2. Le salarié en arrêt de travail consécutif à un accident de travail ou à une maladie professionnelle continue d’acquérir des droits à congés payés pendant son arrêt (le congé légal de 5 semaines par an et, le cas échéant, les congés conventionnels supplémentaires) ; le délai d’un an maximum pour l’acquisition des congés payés n’est plus applicable.
3. Les congés payés acquis à la date du début du congé parental sont reportés après la date de reprise du travail (en cas de rupture du contrat de travail, l’indemnités pour ces congés non pris est versée). C’est déjà le cas pour les congés payés acquis avant un arrêt de travail pour maladie (depuis 2009).
4. La prescription du droit à congés payés (3 ans) commence à courir quand l’employeur a mis le salarié en mesure d’exercer son droit aux congés payés et l’a incité à l’exercer.

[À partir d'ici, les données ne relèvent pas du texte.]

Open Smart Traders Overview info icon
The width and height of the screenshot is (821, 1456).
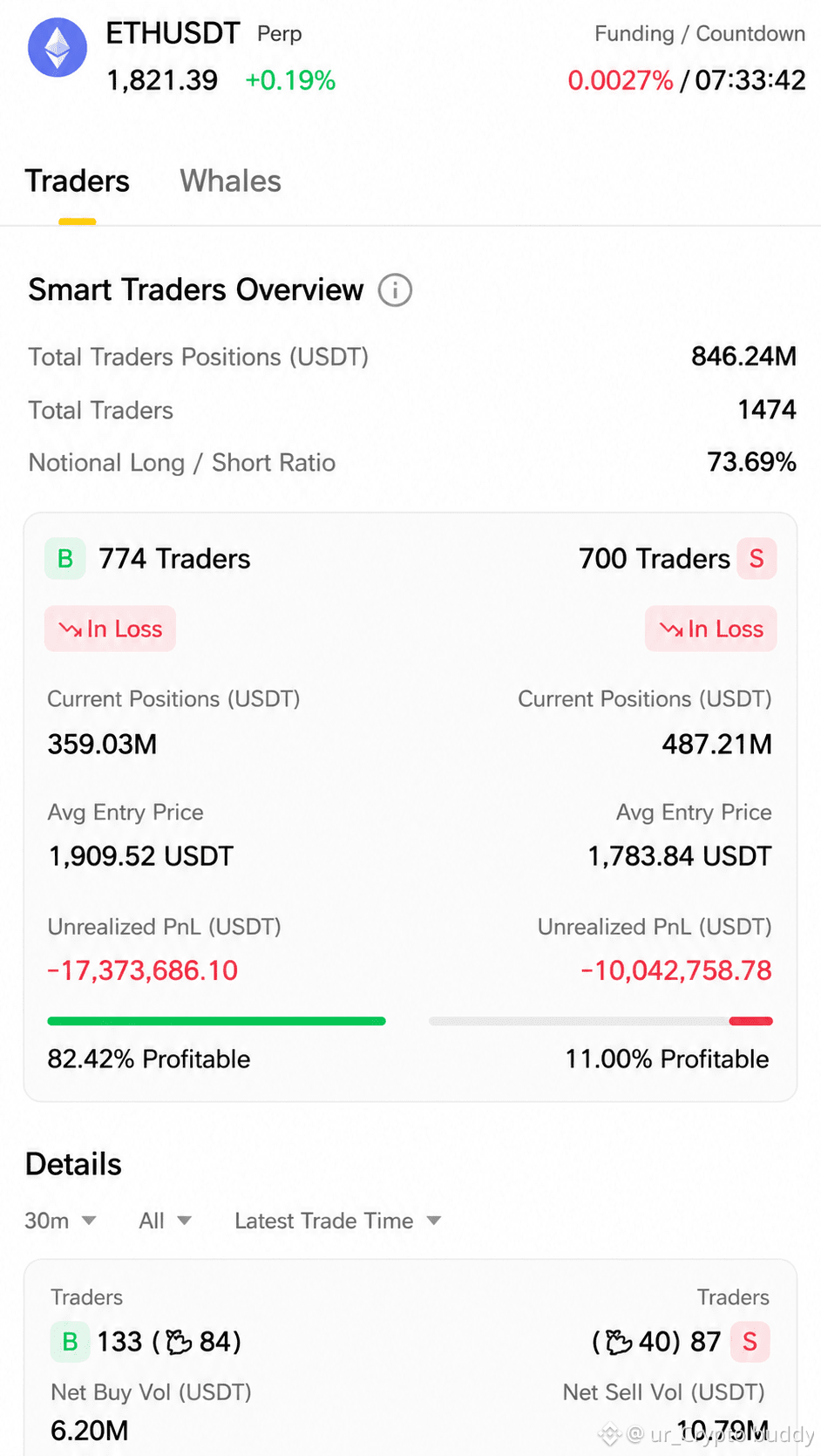pos(395,289)
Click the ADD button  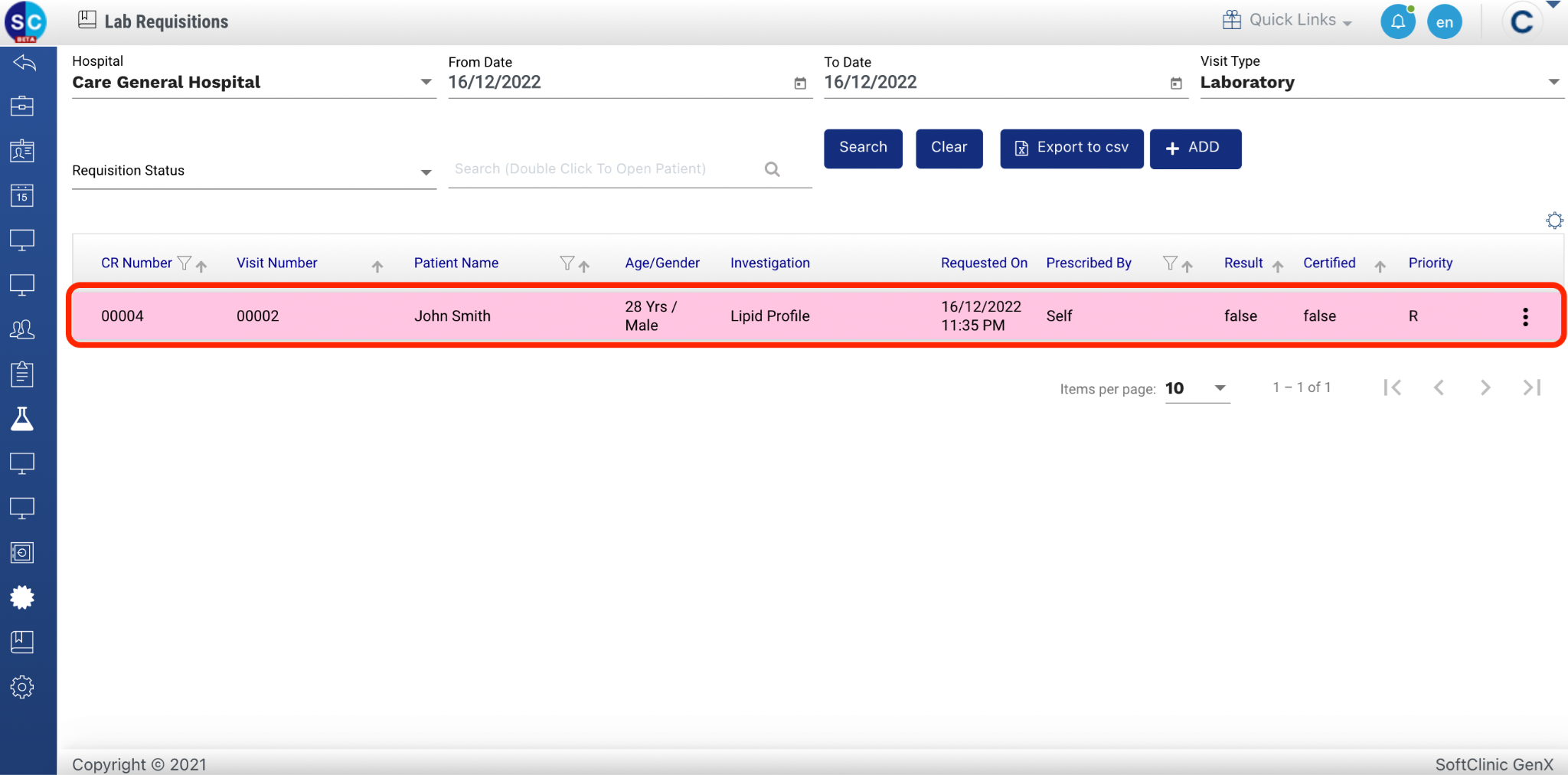1194,148
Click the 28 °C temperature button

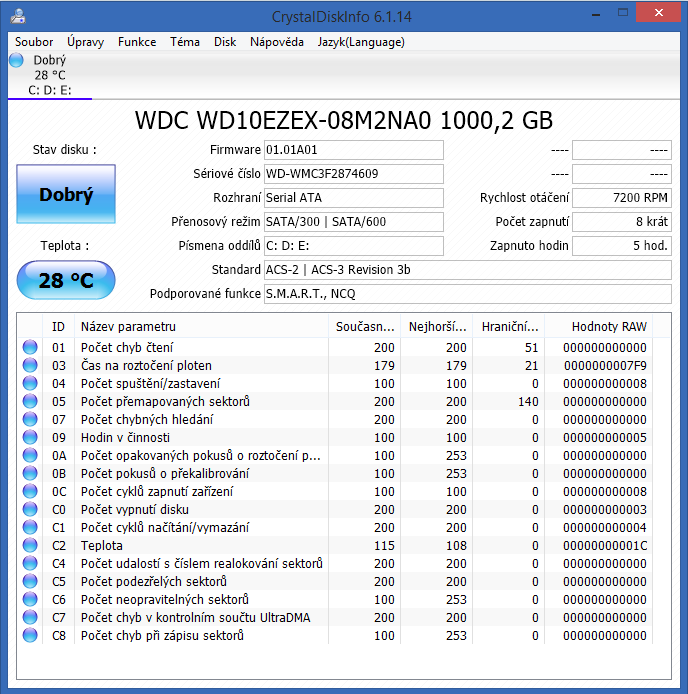point(66,281)
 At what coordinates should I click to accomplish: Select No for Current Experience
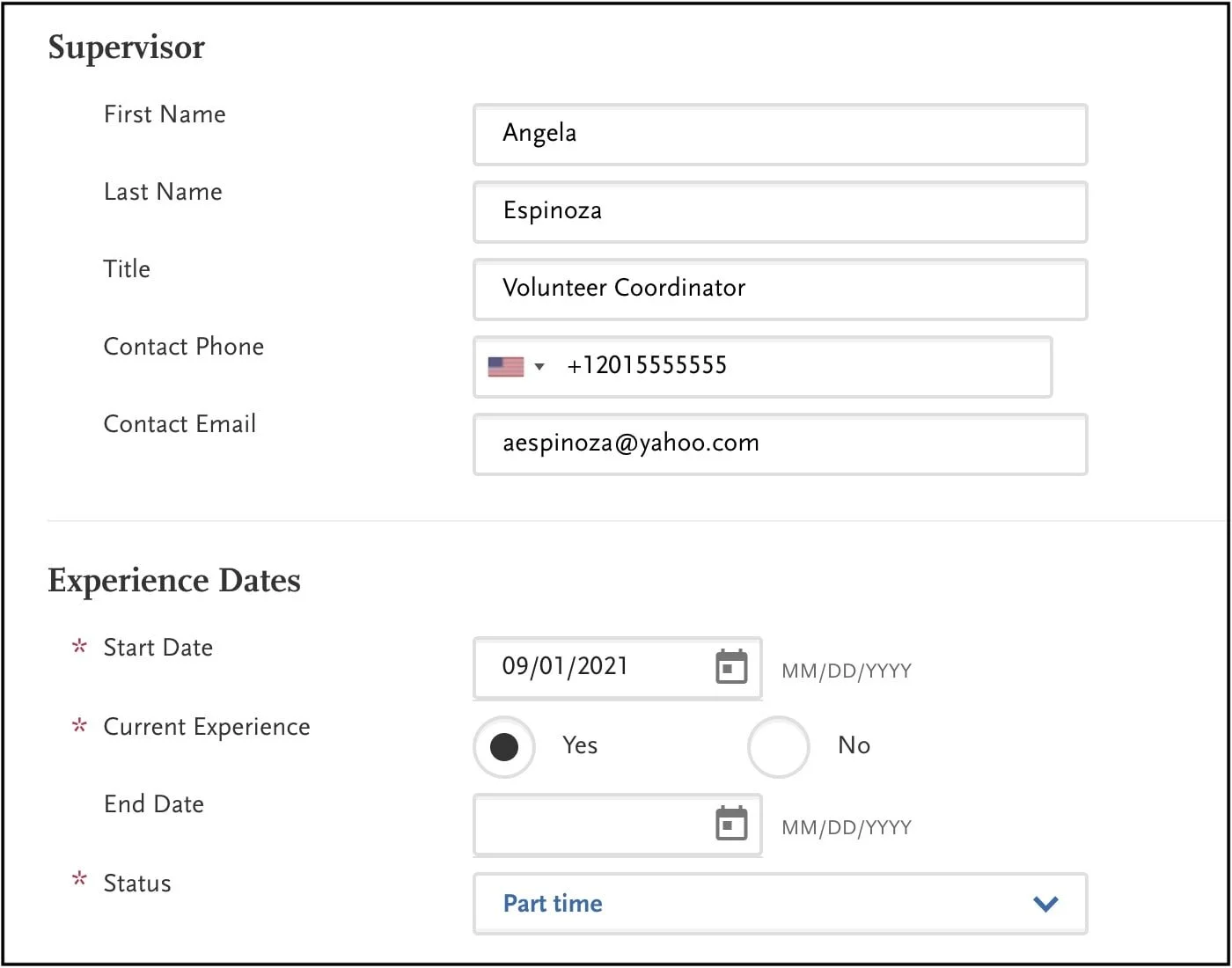778,747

Dans l’affaire jugée, le contrat ayant été rompu, la travailleuse obtient une réparation indemnitaire pour congés payés non pris (indemnité de congés payés) portant sur 14 années.
Ces règles ont des effets rétroactifs. Des salariés vont ainsi pouvoir obtenir des rappels de congés payés (en commençant par s’adresser à leurs employeurs, par courrier LR/AR, et en leur demandant de les faire bénéficier soit des jours de congés payés acquis durant leurs périodes d’arrêt maladie s’ils travaillent dans l’entreprise, soit de l’indemnité de congés payés correspondant à ces journées de congés si le contrat de travail a été rompu).
Avec ces quatre arrêts, la chambre sociale de la Cour de cassation met en oeuvre le droit de l’UE (la Directive du 4 novembre 2003, article 7, et la Charte des droits fondamentaux, article 31) tel qu’il est interprété par la Cour de justice de l’UE (notamment dans ses arrêts du 20 janvier 2009 et du 6 novembre 2018) et écarte les dispositions contraires du Code du travail.
Le juge national fait déjà application du droit de l’UE au bénéfice des salariés d’entreprises assurant un service public (en application d’un arrêt de la Cour de justice de l’UE de 2012 ; Cassation sociale, 2016, Transdev ; Cassation sociale, 2017, RATP – rappel de droits à congés payés depuis le 4 novembre 2003 – date de la Directive européenne).
Ces arrêts de la Cour illustrent de façon emblématique certains apports du droit de l’UE au droit national au bénéfice des travailleurs et les fortes réticences des pouvoirs publics pour les mettre en oeuvre, notamment avec la loi « Valls – El Khomri » de 2016 (malgré les demandes de modification du Code du travail formulées par la Cour de cassation depuis 2013).
Pour une analyse juridique de cette nouvelle jurisprudence, voir la Revue de droit du travail (RDT), numéro d’octobre 2023, « Le droit aux congés payés enfin rénové ».
Voir le Mooc Droit européen du travail, nouvelle diffusion actualisée (6ème) au printemps 2024 https://www.fun-mooc.fr/fr/cours/droit-europeen-du-travail/ Sur les congés payés : https://lms.fun-mooc.fr/c4x/CNAM/01022/asset/Mine_1_S3-5.pdf
Comme celà a déjà été signalé icihttps://blogs.alternatives-economiques.fr/michelmine/2016/03/01/projet-de-loi-de-reforme-du-code-du-travail-et-ignorance-du-droit-europeen-temps-de-travail, sur de nombreux points importants la législation en France (Code du travail) n’était pas en conformité et ne l’est toujours pas avec le droit européen (droit de l’UE et droit du Conseil de l’Europe), au détriment des droits des salariés et de la sécurité juridique des employeurs.